For an object that will look as good on your shelf as it will on your coffee table, you could do a lot worse than these fashion…

For an object that will look as good on your shelf as it will on your coffee table, you could do a lot worse than these fashion books. There is Mario Testino’s intimate portraits of Kate Moss, or Grace Coddington’s memories of a life on the fashion front line.

Whether you want your information to come from the old, as in Fashion: The Ultimate Book of Costume and Style, or the very new – see Style Feed or Rookie: Yearbook One – there is a wealth of choice out there. They say you can’t buy style, but they might just be wrong.

When 11-year-old Gevinson became the fashion blogger du jour, it seemed as though there were two possible and probable outcomes: either she would vanish as quickly as she had appeared, or she would grow into a troubled teen starlet.
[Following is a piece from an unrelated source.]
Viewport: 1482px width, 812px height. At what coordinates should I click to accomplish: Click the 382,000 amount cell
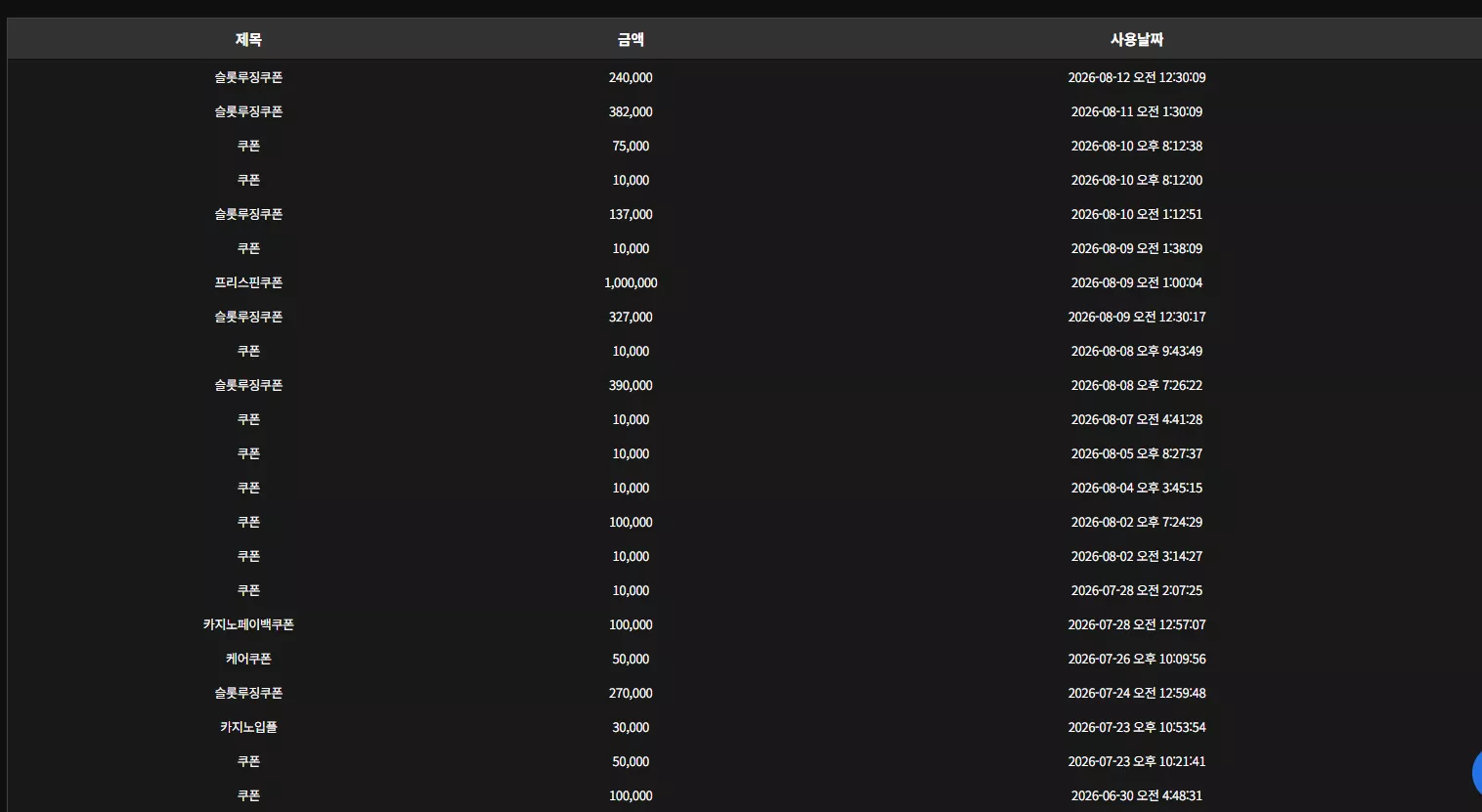631,111
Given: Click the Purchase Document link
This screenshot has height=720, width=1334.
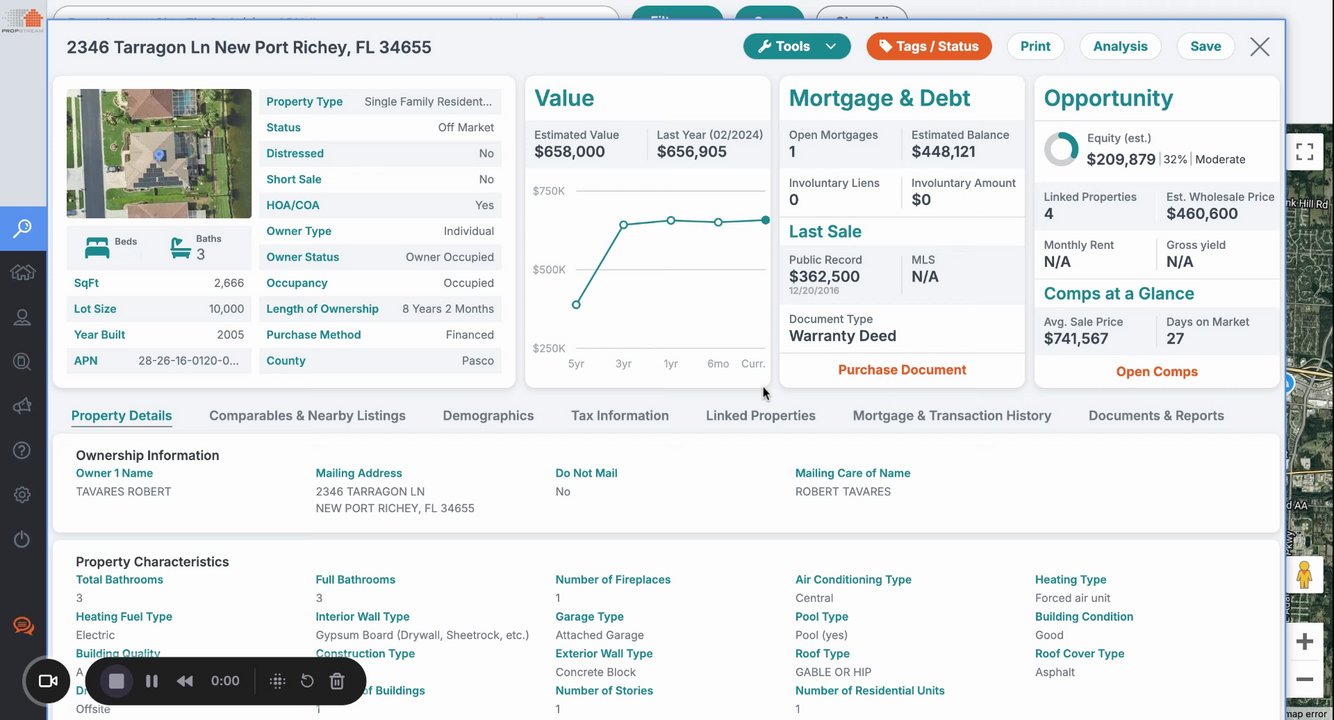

As it happens, Gevinson has grown into an intelligent and self-assured young woman whose e-zine, Rookie, has become the go-to guide for smart, savvy teenage girls looking for something other than the sickly sweet visions presented to them by Teen Vogue.

For Moss fans, Testino admirers or indeed any fashion mavens, this book is a must-have. It’s a feast of photographs taken by Testino of Moss throughout their decades-long friendship.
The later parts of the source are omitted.